Широкий пояс садов тянулся над красными глинистыми обрывами Днепра – Мариинский и Дворцовый парки, Царский и Купеческий сады»[68].
Но эти перемены принесли городу не только пользу. Одной рукой городские и губернские власти разбивали новые парки, другой – безжалостно вырубали старые, украшавшие город еще со времен малороссийских гетманов или даже польских воевод. Новый элитный район Липки, застроенный роскошными и комфортабельными особняками, создали на месте знаменитой некогда липовой рощи. Рощу вырубили. При губернаторе Анненкове точно так же вырубили аллею «рослых и стройных тополей». Не жалели деревьев, не жалели и людей. Николай Лесков вспоминал «бибиковские доски», что висели на стареньких домиках и хатах: «На каждой такой доске была суровая надпись: “Сломать в таком-то году”»[69]. «А между тем эти живописные хаточки никому и ничему не мешали», – замечал Лесков. С явной ностальгией вспоминал он и былых жителей «хаточек», в особенности запомнились ему «бессоромние дівчата», составлявшие любопытное соединение городской, культурной проституции с казаческим простоплетством и хлебосольством. К этим дамам, носившим не европейские, а национальные малороссийские уборы, или так называемое простое платье, добрые люди хаживали в гости со своею «горшкою, с ковбасами, с салом и рыбицею», и «крестовские дівчатки» из всей этой приносной провизии искусно готовили смачные снеди и проводили со своими посетителями часы удовольствий «по-фамильному»[70].

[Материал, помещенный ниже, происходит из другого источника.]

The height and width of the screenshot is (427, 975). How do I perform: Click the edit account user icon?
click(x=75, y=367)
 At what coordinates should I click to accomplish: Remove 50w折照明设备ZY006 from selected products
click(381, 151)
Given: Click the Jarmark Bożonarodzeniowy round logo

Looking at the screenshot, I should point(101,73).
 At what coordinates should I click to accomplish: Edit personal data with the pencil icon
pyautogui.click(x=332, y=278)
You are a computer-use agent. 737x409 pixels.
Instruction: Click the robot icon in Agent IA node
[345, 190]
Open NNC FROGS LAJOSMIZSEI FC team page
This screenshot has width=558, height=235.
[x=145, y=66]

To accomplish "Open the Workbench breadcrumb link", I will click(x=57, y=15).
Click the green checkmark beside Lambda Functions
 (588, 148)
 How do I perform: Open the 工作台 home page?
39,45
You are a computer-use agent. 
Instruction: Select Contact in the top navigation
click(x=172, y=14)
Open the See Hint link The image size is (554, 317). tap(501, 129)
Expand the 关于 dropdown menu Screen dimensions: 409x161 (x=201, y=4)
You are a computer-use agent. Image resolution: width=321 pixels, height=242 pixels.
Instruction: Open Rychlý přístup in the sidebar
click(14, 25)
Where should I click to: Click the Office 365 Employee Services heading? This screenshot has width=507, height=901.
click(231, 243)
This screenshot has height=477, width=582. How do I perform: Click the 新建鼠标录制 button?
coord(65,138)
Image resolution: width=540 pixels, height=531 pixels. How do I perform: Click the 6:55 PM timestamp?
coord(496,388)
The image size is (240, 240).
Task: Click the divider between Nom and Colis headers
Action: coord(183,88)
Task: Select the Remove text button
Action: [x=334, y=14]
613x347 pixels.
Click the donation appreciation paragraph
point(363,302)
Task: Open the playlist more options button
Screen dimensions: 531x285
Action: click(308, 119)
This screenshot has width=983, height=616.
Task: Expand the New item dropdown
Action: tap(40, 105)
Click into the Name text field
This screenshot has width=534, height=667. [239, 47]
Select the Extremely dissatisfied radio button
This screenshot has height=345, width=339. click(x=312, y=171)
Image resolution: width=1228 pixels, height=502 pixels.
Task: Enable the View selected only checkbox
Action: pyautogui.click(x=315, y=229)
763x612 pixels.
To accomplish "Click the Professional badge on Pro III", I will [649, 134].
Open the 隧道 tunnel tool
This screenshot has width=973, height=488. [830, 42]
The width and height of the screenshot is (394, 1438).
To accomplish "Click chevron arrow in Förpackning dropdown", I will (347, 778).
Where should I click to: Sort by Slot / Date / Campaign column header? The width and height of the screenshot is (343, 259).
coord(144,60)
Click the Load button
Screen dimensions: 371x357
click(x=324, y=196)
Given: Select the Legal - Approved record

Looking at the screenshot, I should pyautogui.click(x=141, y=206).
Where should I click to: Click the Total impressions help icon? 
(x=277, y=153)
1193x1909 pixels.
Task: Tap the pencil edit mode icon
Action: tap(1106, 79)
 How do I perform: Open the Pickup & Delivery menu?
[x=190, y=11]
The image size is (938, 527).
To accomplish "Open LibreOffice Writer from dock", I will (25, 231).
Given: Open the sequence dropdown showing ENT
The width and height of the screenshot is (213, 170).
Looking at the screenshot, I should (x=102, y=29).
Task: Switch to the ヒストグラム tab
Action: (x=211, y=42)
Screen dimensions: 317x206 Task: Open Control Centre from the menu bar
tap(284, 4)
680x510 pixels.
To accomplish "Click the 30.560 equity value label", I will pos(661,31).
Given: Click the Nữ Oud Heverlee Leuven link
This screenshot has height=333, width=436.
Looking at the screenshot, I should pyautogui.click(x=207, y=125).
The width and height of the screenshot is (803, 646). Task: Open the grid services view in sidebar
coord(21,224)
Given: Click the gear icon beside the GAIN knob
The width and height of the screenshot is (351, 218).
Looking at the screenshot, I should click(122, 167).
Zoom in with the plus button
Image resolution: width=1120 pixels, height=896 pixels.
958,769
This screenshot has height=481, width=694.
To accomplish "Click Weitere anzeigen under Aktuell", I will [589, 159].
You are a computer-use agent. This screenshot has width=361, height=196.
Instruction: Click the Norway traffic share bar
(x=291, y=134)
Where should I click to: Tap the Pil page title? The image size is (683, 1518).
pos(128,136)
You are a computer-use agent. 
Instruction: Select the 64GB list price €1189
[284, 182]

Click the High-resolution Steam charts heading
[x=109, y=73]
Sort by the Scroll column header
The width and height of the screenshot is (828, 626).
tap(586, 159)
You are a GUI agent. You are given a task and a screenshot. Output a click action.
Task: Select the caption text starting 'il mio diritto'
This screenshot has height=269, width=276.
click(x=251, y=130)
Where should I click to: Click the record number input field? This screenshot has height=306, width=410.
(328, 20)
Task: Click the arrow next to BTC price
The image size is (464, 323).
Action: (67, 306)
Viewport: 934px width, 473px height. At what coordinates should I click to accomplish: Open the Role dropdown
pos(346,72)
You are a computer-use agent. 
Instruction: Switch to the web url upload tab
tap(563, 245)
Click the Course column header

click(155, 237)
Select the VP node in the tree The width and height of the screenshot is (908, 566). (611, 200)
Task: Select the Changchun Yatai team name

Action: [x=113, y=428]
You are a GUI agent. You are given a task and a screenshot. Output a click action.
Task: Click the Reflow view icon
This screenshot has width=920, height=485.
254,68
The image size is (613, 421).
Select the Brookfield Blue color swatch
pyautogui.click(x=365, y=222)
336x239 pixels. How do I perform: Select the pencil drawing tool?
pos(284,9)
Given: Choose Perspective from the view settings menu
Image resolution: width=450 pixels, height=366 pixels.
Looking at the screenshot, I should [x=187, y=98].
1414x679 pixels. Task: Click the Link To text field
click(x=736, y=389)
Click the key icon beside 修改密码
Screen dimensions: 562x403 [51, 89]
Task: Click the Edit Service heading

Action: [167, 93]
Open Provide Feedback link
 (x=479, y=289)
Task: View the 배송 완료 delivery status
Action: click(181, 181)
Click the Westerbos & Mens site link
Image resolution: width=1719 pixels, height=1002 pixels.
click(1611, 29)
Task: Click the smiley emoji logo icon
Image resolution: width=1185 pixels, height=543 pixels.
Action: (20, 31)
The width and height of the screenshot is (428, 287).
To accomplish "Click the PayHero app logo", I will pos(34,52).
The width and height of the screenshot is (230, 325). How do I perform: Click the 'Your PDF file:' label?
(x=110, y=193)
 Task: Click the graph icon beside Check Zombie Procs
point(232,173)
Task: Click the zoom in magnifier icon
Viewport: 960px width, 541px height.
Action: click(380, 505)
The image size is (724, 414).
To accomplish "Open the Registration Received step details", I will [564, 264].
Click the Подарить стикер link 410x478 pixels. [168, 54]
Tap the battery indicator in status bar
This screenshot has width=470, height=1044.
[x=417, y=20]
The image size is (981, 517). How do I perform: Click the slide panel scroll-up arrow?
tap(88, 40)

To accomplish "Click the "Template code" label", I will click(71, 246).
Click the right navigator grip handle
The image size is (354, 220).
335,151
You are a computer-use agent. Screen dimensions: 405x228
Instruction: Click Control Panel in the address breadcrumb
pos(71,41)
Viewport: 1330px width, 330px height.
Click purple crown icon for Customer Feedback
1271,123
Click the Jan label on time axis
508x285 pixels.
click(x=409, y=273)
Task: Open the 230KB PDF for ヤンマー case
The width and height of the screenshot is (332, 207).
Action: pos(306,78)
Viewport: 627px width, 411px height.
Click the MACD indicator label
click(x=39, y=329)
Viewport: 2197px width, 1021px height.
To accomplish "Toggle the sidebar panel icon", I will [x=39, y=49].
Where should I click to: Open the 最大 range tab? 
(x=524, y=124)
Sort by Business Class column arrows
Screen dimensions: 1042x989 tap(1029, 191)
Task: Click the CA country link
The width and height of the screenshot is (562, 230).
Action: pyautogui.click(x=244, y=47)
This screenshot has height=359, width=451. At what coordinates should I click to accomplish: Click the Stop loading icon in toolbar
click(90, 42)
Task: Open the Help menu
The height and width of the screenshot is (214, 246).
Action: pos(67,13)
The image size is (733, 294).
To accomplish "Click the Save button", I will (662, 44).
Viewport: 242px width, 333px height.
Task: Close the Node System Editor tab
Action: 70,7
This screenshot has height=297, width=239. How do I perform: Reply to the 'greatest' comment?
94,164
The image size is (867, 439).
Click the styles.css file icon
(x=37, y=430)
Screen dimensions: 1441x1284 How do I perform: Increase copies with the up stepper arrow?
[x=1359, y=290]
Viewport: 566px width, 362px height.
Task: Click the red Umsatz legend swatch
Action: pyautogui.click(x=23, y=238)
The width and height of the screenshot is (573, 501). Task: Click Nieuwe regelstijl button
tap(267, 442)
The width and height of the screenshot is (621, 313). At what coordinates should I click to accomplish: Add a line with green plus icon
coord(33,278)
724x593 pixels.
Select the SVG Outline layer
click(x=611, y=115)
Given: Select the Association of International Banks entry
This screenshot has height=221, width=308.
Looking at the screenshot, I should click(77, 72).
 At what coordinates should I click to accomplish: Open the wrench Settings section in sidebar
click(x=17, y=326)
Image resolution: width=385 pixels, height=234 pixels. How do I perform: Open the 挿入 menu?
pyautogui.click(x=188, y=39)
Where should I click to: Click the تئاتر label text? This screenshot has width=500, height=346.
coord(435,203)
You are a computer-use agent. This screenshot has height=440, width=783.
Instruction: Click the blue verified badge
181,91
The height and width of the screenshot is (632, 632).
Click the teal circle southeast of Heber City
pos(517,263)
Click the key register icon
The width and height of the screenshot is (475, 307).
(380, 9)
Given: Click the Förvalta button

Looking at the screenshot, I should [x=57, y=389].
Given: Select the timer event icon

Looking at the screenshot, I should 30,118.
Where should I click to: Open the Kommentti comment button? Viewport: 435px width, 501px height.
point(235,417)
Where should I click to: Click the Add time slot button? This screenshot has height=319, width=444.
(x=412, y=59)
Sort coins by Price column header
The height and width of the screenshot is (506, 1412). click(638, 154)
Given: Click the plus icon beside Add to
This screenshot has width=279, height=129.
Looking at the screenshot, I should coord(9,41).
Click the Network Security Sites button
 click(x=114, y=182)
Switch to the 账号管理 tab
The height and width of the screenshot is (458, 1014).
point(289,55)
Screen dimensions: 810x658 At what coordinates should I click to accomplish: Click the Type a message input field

О прошлом жалели старики, жалели местные жители, киевские старожилы. Зато на приезжих Киев производил ошеломляющее впечатление. Юный Валентин Катаев приехал в Киев не из глухой провинции. Родная Одесса, переживавшая экономический расцвет (расцвет культурный был тоже не за горами), была тогда и больше, и богаче. Но Киев ее затмил сразу же, с первого взгляда.
Из книги Валентина Катаева «Разбитая жизнь, или Волшебный рог Оберона»: «Сначала мы заметили на высоком берегу белые многоярусные колокольни с золотыми шлемами Киево-Печерской лавры. Они тихо и задумчиво, как монахи-воины, вышли к нам навстречу из кипени садов, и уже больше никогда в жизни я не видел такой красоты, говорящей моему воображению о Древней Руси, о ее богатырях, о пирах князя Владимира Красное Солнышко, о подвигах Руслана, о том сказочном мире русской истории, откуда вышли некогда и мои предки, да, в конечном счете, и я сам, как это ни странно и даже жутко вообразить.